Il est donc simpliste de supposer que l'immigration illégale endémique de Bangladeshi se poursuit encore aujourd'hui en s'appuyant sur des chiffres sélectifs de recensement sans examiner en profondeur les processus historiques complexes à l'oeuvre dans la transformation démographique en cours.

[6]

Image de la page Facebook du leader Bodo Hagrama Mohilary. Aimable autorisation de Kafila.org

Le blogueur évoque aussi le tableau politique actuel des Bodo et la revendication par les groupe armés opérant dans les régions à prédominance Bodo de l'Assam [8] d'un Etat séparé pour les Bodos taillé dans l'Assam. Lire le billet de Nilim Dutta [6] pour plus de détails.

Raja Basu [9] sur Potpourri indique :

L'émeute a mis sous le scanner les réalités du Conseil territorial du Bodoland, beaucoup de gens y compris des Bodos soulignant comment et pourquoi le Conseil a échoué à réaliser l'objectif de sa création.

Il est à noter que les Bodos ont exprimé leur mécontentement de la présence de non-Bodos en nombre dans cette région, sans montrer de griefs particuliers contre la présence de supposés immigrants illégaux en provenance du Bangladesh. Cela signifie qu'ils sont contre la présence de tous les non-Bodos.

Nitin Pai [10] sur the Acorn est d'avis que ce qu'il faut à l'Inde, c'est un ferme contrôle sur les questions de migrations :

L'approche nationale de l'Inde en matière de migration doit se centrer sur une gestion des flux qui ne fragilise pas le tissu social déjà affaibli dans tout le pays, et particulièrement dans les régions ‘éloignées’. [..]
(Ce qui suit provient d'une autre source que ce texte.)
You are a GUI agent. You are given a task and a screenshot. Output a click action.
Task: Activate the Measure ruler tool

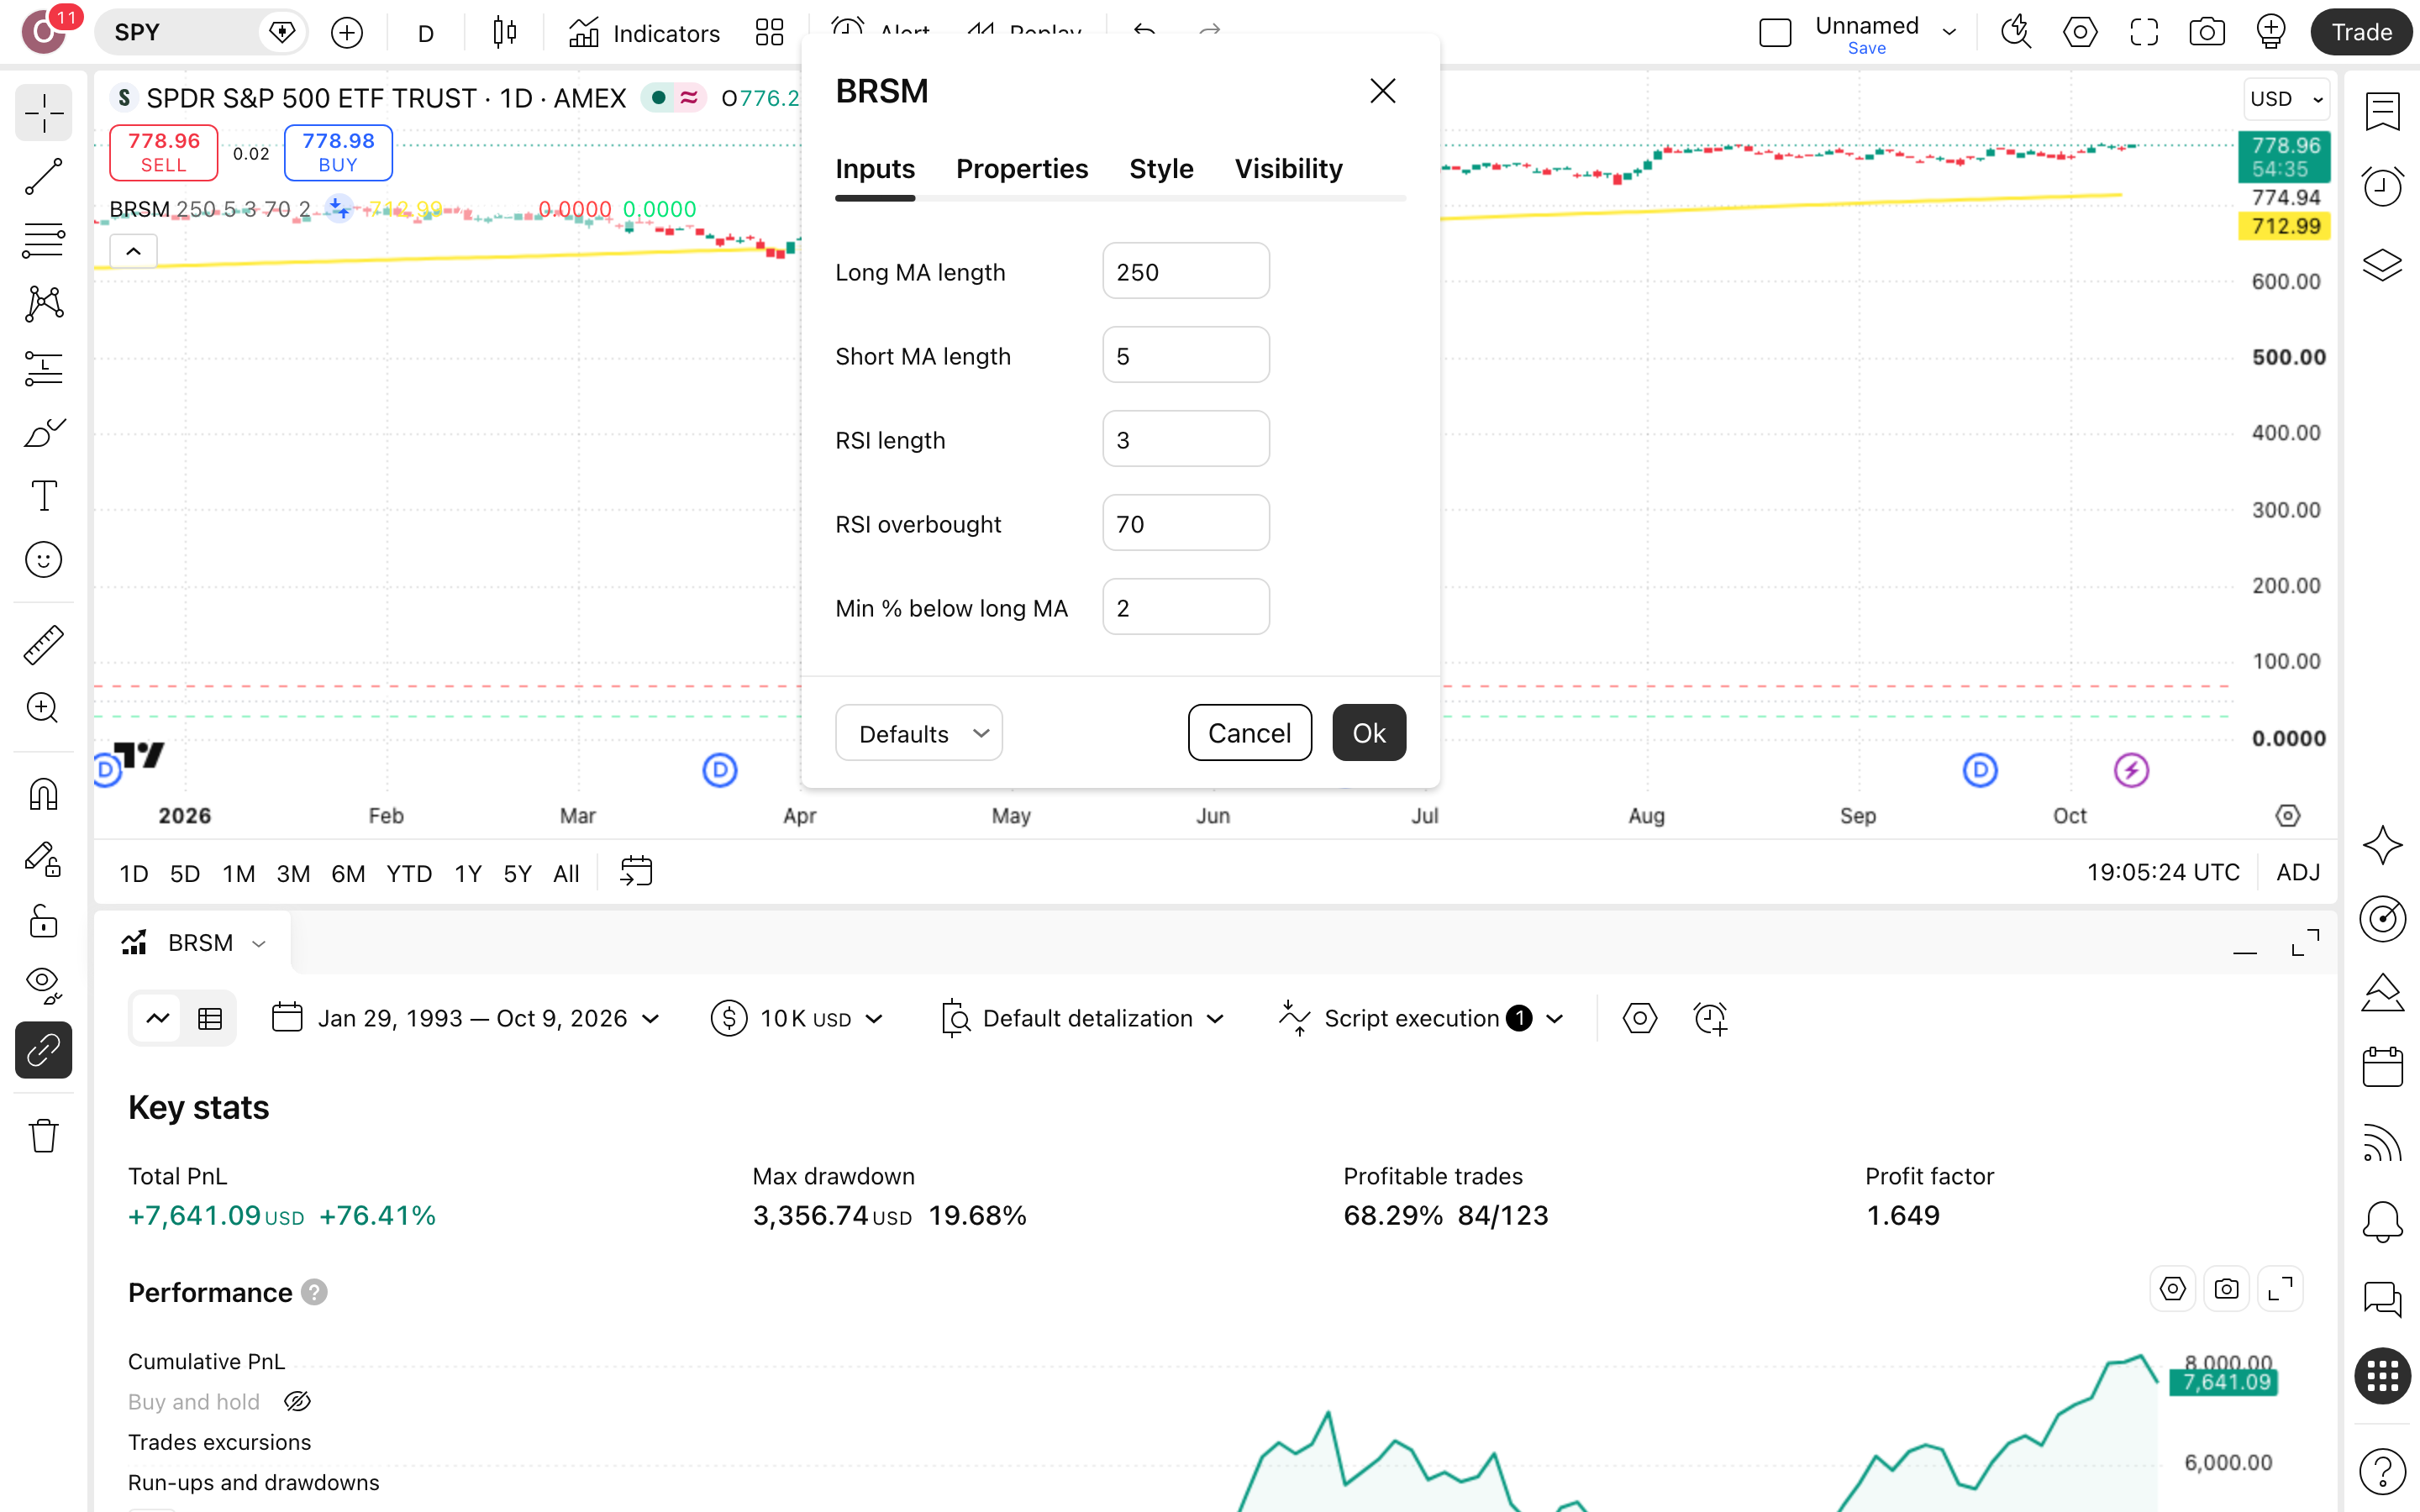43,645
Un système de permis de travail autorisant les Bangladeshis et d'autres à travailler légalement en Inde et à rentrer dans leur patrie s'impose. Emettre des permis de travail et autoriser les administrations d'Etats et locales à instaurer des limitations du nombre de détenteurs de permis de travail sur leurs territoires serait une amélioration du statu quo.